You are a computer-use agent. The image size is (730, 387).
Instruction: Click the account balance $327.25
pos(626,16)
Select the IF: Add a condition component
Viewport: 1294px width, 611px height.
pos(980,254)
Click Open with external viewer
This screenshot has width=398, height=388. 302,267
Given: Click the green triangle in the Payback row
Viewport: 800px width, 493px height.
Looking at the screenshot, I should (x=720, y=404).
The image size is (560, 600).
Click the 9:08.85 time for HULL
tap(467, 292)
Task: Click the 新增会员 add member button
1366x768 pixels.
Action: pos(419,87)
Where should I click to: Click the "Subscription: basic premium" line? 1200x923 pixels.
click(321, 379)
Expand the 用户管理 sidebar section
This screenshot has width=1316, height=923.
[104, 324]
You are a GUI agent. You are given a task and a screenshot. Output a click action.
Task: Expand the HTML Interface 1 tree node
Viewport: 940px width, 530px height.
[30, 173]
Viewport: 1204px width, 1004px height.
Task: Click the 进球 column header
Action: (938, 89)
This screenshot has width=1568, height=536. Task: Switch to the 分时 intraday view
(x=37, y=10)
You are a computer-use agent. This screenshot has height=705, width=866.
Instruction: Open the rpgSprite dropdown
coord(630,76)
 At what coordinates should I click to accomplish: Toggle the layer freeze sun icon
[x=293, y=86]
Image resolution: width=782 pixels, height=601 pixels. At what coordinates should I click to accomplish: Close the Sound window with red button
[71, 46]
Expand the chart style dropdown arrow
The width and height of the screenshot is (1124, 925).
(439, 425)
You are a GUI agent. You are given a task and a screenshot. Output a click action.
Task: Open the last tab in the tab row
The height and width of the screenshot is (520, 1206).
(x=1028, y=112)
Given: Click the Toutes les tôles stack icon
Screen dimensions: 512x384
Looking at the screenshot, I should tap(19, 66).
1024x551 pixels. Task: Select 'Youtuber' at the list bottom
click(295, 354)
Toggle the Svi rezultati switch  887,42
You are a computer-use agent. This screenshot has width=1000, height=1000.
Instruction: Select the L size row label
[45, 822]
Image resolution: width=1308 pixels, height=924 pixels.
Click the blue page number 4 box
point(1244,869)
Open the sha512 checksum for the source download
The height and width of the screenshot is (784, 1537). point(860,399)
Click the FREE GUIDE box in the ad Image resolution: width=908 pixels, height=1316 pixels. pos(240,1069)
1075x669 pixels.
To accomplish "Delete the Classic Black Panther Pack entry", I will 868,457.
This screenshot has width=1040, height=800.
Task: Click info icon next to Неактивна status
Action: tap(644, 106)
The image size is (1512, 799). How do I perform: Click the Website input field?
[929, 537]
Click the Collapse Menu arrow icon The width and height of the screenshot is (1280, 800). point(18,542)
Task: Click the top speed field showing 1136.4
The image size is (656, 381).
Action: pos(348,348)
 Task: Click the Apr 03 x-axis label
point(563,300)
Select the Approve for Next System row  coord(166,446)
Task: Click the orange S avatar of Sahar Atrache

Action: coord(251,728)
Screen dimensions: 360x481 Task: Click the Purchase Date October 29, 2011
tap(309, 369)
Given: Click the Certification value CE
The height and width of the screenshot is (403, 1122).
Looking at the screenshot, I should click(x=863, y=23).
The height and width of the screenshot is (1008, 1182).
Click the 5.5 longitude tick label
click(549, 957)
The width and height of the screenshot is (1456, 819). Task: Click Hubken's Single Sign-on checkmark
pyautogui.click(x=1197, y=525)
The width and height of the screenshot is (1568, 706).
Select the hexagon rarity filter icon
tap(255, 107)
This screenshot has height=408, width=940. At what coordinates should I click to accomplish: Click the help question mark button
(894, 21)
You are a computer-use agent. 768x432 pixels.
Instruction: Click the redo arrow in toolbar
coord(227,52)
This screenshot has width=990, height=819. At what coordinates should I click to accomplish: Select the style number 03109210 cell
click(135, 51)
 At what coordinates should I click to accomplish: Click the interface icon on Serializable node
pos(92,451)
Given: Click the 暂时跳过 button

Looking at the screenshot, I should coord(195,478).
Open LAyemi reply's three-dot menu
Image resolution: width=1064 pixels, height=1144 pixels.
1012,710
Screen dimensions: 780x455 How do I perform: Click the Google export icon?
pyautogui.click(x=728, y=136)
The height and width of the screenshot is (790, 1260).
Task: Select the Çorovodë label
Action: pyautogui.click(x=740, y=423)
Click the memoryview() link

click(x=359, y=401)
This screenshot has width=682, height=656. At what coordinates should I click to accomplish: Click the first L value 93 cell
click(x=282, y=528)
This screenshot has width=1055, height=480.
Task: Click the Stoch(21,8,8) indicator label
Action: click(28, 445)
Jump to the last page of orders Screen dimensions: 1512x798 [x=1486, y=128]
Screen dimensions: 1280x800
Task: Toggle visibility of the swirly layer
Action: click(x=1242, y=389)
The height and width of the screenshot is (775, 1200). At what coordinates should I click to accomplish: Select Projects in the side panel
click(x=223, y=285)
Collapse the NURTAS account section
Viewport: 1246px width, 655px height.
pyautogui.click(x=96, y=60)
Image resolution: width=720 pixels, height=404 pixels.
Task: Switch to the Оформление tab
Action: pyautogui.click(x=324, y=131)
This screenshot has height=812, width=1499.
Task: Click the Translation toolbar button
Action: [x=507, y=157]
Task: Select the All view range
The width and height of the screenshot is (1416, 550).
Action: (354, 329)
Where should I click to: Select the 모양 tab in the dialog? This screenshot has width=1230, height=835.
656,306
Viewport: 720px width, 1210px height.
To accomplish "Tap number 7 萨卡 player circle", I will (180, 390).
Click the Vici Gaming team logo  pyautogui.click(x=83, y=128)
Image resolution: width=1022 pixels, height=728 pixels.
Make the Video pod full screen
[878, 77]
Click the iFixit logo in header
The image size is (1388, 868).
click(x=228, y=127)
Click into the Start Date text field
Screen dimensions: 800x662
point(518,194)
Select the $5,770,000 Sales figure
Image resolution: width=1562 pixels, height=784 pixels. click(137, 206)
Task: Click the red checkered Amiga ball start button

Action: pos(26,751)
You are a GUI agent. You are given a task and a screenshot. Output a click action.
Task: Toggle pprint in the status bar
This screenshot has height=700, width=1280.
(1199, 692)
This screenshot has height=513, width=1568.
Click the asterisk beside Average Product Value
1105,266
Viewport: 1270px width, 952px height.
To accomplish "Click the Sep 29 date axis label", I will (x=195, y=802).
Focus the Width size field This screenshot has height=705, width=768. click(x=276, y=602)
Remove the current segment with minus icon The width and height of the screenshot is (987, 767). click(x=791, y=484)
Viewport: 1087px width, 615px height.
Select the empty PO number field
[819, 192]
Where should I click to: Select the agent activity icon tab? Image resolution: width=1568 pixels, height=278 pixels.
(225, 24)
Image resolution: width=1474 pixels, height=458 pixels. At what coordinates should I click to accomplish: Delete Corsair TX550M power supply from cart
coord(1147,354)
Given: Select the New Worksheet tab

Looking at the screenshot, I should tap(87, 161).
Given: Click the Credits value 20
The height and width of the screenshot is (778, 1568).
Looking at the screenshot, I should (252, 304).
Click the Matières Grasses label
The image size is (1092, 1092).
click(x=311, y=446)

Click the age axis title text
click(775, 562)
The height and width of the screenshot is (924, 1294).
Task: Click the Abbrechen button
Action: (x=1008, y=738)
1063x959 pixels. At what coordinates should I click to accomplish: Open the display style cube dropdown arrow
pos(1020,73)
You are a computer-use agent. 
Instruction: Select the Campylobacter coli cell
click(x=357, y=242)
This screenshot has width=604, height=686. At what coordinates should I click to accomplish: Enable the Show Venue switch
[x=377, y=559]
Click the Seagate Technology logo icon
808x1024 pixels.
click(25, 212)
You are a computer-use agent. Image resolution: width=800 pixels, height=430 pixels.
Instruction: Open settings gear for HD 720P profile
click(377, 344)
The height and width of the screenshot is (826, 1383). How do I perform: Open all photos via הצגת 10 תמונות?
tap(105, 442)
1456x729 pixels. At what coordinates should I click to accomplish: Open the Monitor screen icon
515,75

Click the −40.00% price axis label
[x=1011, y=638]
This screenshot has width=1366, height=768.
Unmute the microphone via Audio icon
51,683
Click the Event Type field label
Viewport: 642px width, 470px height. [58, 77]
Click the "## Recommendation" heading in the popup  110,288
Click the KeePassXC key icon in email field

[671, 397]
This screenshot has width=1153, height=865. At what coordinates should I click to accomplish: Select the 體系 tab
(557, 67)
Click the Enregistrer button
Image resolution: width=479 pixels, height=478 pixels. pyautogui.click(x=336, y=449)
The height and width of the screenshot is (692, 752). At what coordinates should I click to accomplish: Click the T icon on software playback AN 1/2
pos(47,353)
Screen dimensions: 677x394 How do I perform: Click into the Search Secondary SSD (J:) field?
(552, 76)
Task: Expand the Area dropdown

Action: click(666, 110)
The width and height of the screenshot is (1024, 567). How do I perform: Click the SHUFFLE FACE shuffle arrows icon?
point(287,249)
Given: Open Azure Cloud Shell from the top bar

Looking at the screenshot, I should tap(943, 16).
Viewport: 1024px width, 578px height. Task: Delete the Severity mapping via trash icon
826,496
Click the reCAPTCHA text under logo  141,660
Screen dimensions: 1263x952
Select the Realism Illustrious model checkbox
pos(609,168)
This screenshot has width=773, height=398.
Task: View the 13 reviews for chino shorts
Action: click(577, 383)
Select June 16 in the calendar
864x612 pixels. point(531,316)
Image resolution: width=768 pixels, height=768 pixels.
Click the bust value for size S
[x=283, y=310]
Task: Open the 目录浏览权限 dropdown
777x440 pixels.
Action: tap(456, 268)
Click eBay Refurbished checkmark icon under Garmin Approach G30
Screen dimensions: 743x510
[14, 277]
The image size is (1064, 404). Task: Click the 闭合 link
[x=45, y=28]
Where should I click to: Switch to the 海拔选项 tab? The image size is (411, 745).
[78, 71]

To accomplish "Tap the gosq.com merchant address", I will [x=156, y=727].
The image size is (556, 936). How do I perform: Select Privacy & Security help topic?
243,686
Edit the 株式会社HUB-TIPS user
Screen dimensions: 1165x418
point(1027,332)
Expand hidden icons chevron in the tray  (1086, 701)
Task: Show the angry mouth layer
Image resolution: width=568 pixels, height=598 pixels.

══════

Which lines of the listing contain the string "computer"? Copy every one of them.

Answer section -
You are a computer-use agent. The image size is (730, 387).
You are a computer-use agent. This screenshot has height=705, width=866.
You are a computer-use agent. This screenshot has width=1000, height=1000.
You are a computer-use agent. 768x432 pixels.
You are a computer-use agent. 
You are a computer-use agent. Image resolution: width=800 pixels, height=430 pixels.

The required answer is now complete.